(Records to process begins)
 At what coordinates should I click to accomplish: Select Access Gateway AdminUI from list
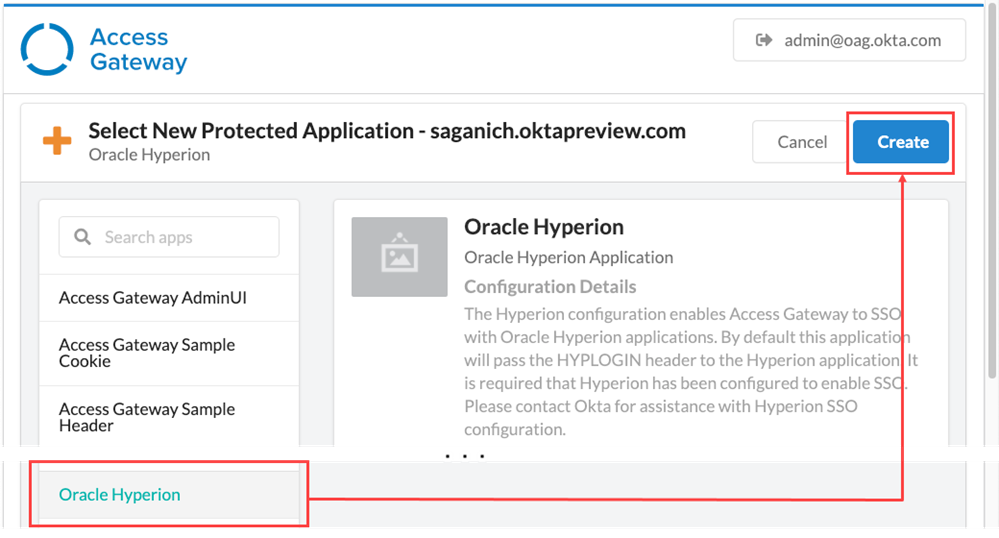pos(152,298)
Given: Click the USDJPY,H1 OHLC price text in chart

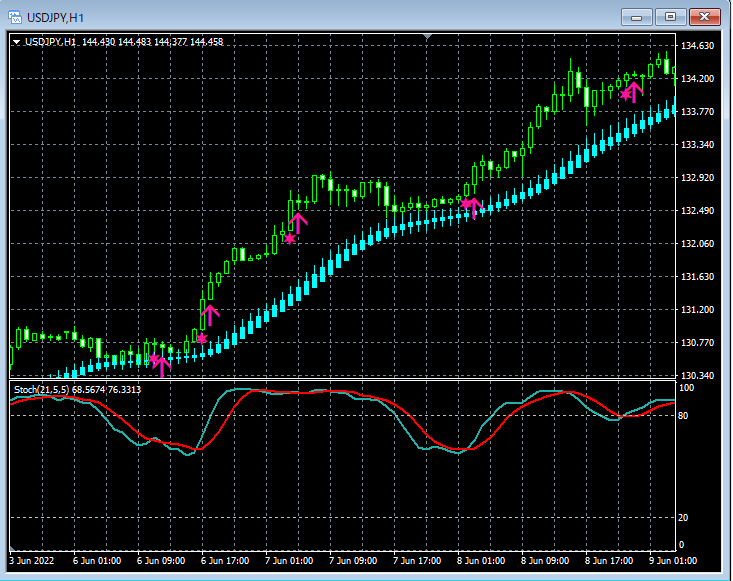Looking at the screenshot, I should tap(151, 42).
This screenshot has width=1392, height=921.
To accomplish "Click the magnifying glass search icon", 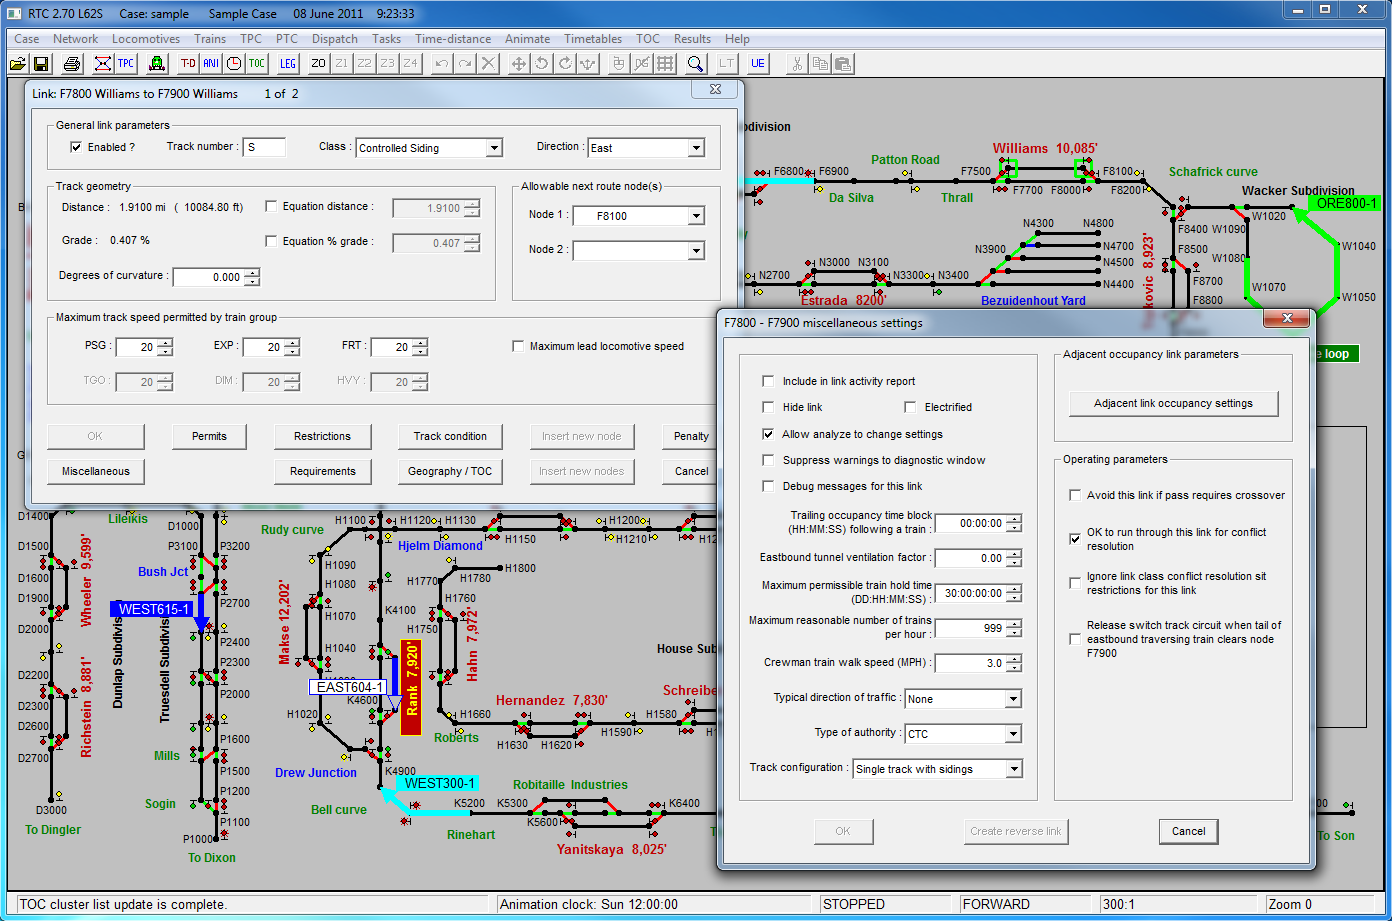I will point(695,64).
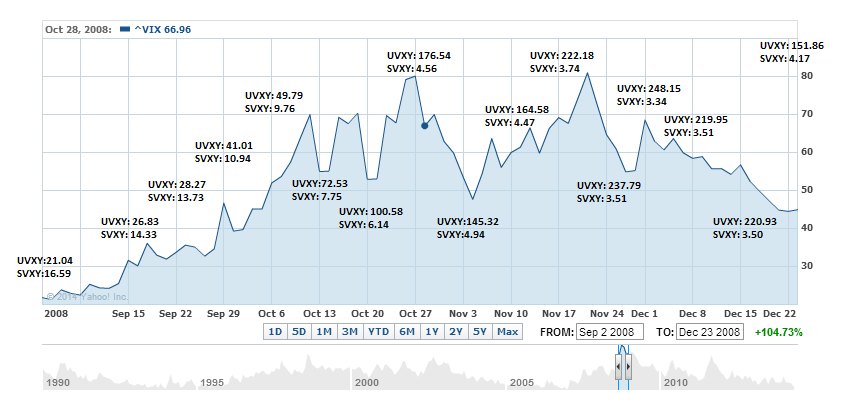Click the YTD range button
842x403 pixels.
click(378, 332)
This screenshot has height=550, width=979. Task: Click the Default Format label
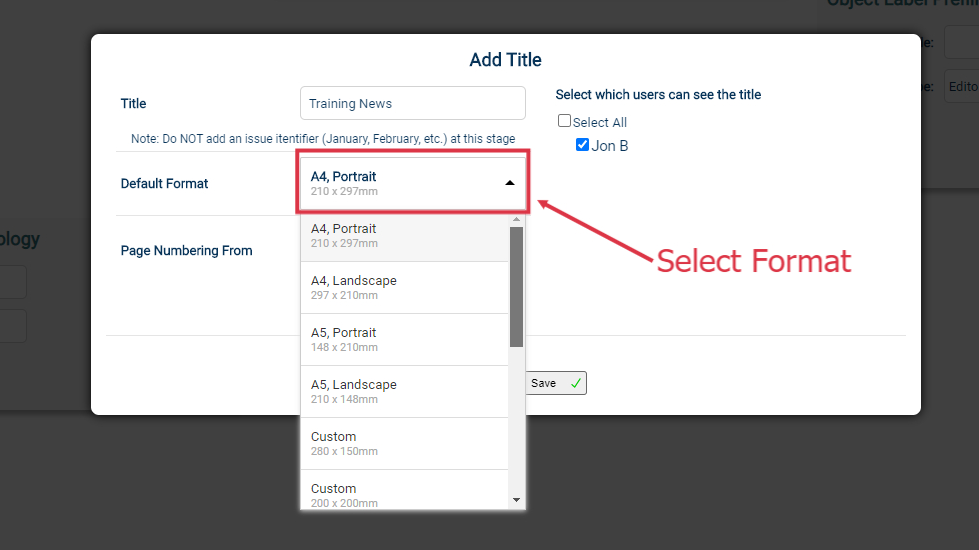pos(164,184)
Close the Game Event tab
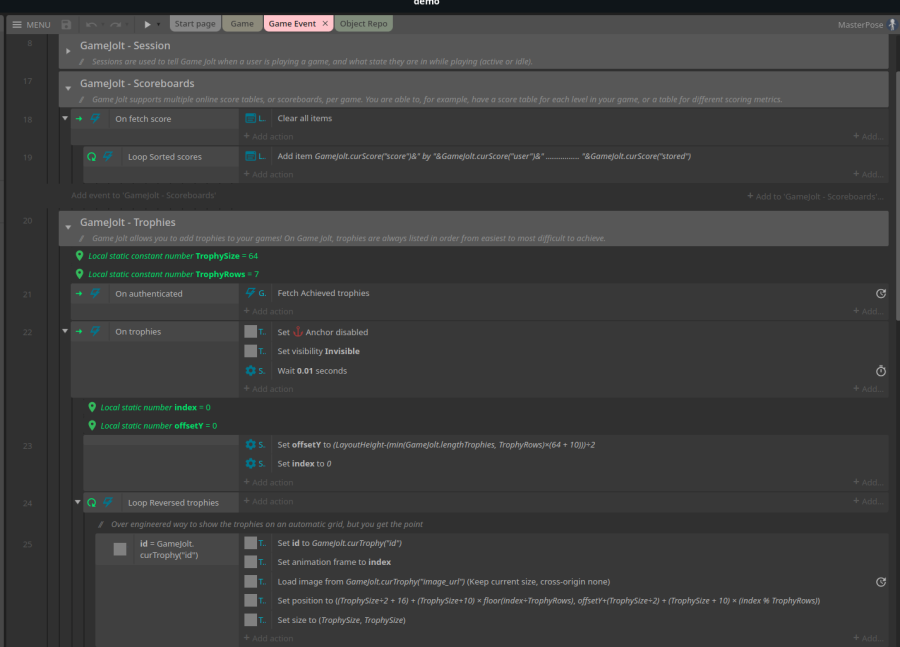Image resolution: width=900 pixels, height=647 pixels. click(x=326, y=22)
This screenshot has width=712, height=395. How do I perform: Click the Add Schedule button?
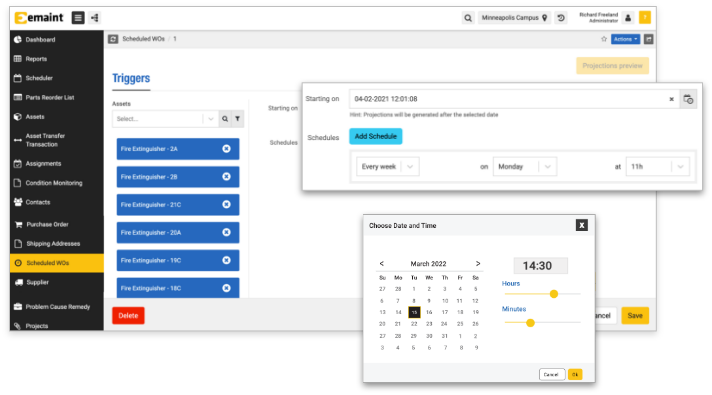(376, 136)
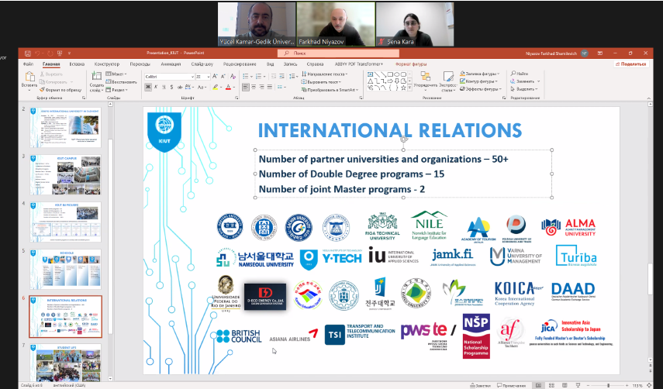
(Records to process ends)
### Requirement
Could you transcribe exactly the lines from the one with "This screenshot has height=550, width=979." through the end of the data, both ends included, and nothing else, skipping the pictures?

### Written solution
This screenshot has height=550, width=979. Task: Click the Default Format label
pos(164,184)
Close the Game Event tab
Image resolution: width=900 pixels, height=647 pixels. click(x=326, y=22)
This screenshot has width=712, height=395. How do I perform: Click the Add Schedule button?
(376, 136)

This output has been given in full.